• _Input data_:
- - - - -
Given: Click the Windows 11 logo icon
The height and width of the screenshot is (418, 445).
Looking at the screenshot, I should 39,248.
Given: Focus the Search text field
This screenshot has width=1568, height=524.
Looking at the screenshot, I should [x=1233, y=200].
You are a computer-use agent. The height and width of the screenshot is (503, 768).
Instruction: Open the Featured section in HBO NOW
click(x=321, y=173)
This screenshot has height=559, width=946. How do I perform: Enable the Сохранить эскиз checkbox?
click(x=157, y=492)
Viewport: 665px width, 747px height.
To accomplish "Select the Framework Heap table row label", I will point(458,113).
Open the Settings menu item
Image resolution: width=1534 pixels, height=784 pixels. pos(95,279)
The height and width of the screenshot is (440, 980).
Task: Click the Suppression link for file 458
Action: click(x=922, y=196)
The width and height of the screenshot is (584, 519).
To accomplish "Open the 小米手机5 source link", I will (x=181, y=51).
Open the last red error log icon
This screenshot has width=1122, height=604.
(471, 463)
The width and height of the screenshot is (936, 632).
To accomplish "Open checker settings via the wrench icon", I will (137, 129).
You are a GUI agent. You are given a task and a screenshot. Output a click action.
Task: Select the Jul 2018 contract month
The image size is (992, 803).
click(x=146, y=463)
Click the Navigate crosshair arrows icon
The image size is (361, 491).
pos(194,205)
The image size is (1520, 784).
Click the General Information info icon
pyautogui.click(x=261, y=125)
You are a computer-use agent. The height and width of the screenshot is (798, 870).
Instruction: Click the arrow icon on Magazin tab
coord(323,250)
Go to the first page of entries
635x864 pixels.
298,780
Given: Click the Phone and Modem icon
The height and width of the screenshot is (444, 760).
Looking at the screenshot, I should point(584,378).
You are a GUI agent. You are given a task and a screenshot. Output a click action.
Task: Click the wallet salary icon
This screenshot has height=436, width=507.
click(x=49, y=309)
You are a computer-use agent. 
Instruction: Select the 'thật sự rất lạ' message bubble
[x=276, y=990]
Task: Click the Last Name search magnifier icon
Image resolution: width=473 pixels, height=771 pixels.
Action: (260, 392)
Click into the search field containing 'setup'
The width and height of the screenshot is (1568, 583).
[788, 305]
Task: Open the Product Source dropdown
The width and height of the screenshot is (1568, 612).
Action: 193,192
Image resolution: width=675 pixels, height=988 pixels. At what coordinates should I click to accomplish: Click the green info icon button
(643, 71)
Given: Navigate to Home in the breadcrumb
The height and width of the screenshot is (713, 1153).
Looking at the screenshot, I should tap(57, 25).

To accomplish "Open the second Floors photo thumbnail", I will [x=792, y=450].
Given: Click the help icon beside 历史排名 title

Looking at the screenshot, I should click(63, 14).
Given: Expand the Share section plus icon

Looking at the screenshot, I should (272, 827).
- - - - -
• _About this task_:
In the listing, how many lines hold "computer"? Answer with a bare number.

• _Finished task_:
3